As with most books about men and dogs, this one ends in the expected way. I didn’t think this would affect me, but I broke out in wracking sobs… so much so that I saturated both sides of my pillow! After berating myself for being ridiculous I realised this wasn’t about the dog at all. It was actually about my last cat (and probably some other stuff in there but I’ll start with the cat).
She was a dear little soul (only not so little, as you can see). Full of love and personality – even when she was gnawing on my toes to get me moving for her breakfast, climbing up the cupboards looking for food, or bringing me “presents” in that instinctive kitty way. She died some years ago, but in my time-honoured way, I never grieved her loss. Just buried those feelings under food and other stuff. They hurt too much, damnit!
Hers was quite a long and slow death – most probably stomach cancer of some sort. About a year before she died she started vomiting after meals, sometimes vomiting blood. I took her to a couple of vets but they said nothing was wrong, most likely just an ulcer that would get better in time.
It wasn’t until later, when she’d chucked up most food I’d given her and lost almost half her body weight that a vet finally told me what was wrong. By that time there was little I could do. I should probably have done something then but the vet said she probably wasn’t in pain and would last a bit longer, so I took her home again.
A couple of months, and a few more kilos later, she was in pain. She was about 14 by then and spent her days lying on the floor, totally uninterested in her food. She could barely walk. She didn’t even much like cuddles by that point, just a pat on the head occasionally. I knew the time had come and so I did what many good pet owners eventually have to do.
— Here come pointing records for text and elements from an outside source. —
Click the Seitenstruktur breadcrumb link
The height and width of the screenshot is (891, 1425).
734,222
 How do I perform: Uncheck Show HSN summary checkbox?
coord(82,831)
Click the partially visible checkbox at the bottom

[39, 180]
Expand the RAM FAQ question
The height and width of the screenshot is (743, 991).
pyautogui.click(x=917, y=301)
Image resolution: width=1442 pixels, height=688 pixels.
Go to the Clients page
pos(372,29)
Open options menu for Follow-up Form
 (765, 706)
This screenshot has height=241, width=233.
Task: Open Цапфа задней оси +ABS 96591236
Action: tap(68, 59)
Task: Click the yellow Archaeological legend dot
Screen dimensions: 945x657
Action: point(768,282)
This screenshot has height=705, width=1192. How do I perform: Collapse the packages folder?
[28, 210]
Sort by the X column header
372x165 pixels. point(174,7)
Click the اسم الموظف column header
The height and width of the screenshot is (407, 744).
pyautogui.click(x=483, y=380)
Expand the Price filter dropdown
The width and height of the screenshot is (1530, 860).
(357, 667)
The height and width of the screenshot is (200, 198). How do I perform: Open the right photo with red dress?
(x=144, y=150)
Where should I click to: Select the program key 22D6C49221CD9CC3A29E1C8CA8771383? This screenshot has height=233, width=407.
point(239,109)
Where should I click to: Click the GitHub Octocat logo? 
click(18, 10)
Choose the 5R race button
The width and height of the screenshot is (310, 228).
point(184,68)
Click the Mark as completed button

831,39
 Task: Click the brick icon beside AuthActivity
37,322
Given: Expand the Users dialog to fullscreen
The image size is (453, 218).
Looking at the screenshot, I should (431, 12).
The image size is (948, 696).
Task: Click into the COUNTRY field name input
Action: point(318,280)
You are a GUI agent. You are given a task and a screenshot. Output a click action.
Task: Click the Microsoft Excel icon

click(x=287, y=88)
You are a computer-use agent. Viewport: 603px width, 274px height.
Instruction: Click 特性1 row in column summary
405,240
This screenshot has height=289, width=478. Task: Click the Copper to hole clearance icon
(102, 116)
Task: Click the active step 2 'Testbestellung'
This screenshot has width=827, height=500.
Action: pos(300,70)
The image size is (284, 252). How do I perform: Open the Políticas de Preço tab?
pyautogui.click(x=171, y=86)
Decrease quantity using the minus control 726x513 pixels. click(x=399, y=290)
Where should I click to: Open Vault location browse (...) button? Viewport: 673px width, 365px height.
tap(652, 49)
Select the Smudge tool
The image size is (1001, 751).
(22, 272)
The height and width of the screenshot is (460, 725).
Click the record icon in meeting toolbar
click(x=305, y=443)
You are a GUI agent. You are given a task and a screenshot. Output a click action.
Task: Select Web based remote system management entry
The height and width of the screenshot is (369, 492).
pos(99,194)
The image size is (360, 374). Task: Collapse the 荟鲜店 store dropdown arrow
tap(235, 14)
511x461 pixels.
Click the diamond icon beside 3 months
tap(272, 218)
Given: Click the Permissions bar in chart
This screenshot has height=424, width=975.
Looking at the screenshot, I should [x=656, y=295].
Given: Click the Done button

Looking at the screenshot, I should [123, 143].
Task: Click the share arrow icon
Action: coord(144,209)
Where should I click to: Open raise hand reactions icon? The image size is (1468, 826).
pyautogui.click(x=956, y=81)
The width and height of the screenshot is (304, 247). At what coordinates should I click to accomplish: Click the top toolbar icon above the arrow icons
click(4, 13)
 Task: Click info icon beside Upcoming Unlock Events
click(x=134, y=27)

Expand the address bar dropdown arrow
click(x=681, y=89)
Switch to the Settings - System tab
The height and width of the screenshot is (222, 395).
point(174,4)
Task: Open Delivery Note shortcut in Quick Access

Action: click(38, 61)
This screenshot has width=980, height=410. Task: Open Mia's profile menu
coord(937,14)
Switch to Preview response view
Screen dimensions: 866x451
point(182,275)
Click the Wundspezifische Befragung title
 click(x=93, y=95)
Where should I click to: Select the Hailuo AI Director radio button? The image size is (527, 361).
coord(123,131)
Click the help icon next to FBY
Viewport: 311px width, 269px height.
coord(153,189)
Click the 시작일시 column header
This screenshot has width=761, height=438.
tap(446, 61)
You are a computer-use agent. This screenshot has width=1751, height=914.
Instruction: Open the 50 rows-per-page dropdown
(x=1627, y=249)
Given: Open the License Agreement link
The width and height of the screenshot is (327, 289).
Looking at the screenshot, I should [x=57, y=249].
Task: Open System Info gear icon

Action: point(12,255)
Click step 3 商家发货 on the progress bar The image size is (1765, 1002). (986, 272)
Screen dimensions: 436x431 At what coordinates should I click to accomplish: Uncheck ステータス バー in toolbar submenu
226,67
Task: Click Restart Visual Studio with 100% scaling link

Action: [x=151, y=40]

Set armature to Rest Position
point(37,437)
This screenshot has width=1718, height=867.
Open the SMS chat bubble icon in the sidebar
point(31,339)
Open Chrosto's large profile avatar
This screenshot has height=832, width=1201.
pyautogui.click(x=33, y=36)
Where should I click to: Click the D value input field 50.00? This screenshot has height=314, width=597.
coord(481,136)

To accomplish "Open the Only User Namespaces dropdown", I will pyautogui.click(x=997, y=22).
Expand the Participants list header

I remember that day like it was yesterday – probably better. It was Good Friday, and none of the regular vets were open, so I took her to the animal protection shelter. The vet was very good, but kitty knew what was coming. She didn’t want to be there, and she certainly didn’t want the nice vet shaving her arm or giving her an injection.
I went home with an empty kitty box. I didn’t cry, just a tear or two. Hell, even my mother – the queen of all ice queens – shed a tear that day. I went home determined never to have another pet – they just die on you anyway.
I miss my Beautiful Girl, though I love my new kitty. I’m sad about how I dealt with this. If I had my time over I would find another vet, much earlier. Someone who knew what they were doing so that something could be done. If you are reading, Beautiful Girl, I’m sorry. I’m sorry you were so sick. I’m sorry I didn’t take good enough care of you or get you treated properly sooner. I’m sorry the nice vet had to shave your arm and give you an injection. I’m sorry you were afraid that day. I miss you and I still love you.
Now, years later, reading a book about a man and his damned dog, all this comes back to haunt me. Some days I think I should have stuck by my vow not to have another pet, despite my beautiful new playmate. This too will surely end in the usual way. And now that I’ve learnt how to feel, it will surely be hurtful and hard and upsetting.